Mitochondrial Dysfunction and Antiproliferative Effects of α-Mangostin Extracted from the Pericarp of the Mangosteen Fruit (Garcinia mangostana L.) on Rat C6 Glioma Cells

Abstract

Objective: This study aims to evaluate the effects of α-mangostin, a xanthone present in the pericarp of mangosteen (Garcinia mangostana L.), on C6 glioma cells, an in vitro model for glioblastoma. Methods: The study was conducted using an in vitro model with C6 glioma cells. The antioxidant activity of α-mangostin was measured using the IC₅₀ value for DPPH free radical scavenging activity. Cytotoxicity was assessed using the MTS assay. DNA fragmentation analysis was performed to determine DNA damage in C6 cells. Additionally, changes in mitochondrial morphology and membrane potential in C6 cells upon exposure to α-mangostin were evaluated using mitochondrial fluorescence staining and membrane potential measurement. Results: The results showed that the antioxidant activity of α-mangostin increased in a concentration-dependent manner, with an IC₅₀ value for DPPH free radical scavenging activity of 67.55 ± 0.91 μg/mL. The proliferation of C6 cells decreased as the concentration of α-mangostin increased, demonstrating cytotoxicity with an IC₅₀ value of 6.57 ± 0.199 μg/mL. α-mangostin also induced DNA damage in C6 cells, as evidenced by DNA fragmentation analysis.
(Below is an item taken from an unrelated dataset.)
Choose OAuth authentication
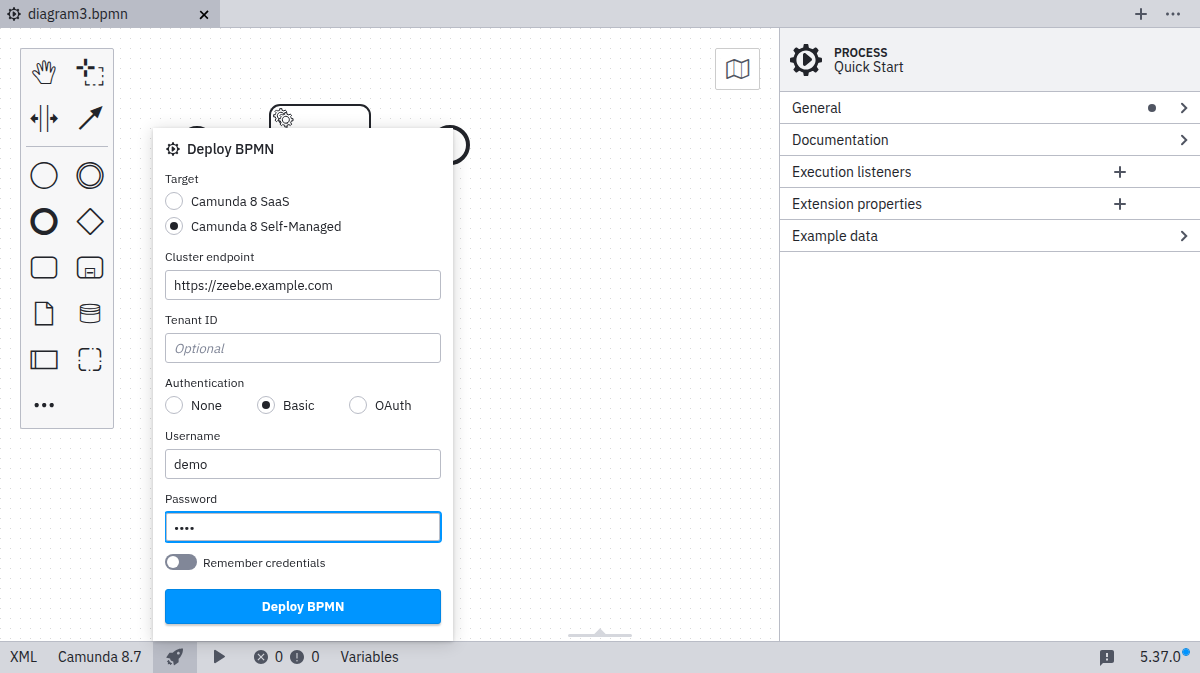Viewport: 1200px width, 673px height. (358, 405)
Furthermore, α-mangostin from mangosteen pericarp altered mitochondrial function and morphology in C6 cells in a concentration-dependent manner. Conclusion:α-mangostin extracted from mangosteen pericarp exhibited significant effects on C6 glioma cells. This study underscores the promising preclinical potential of α-mangostin as a multitarget therapeutic agent in the treatment of glioma.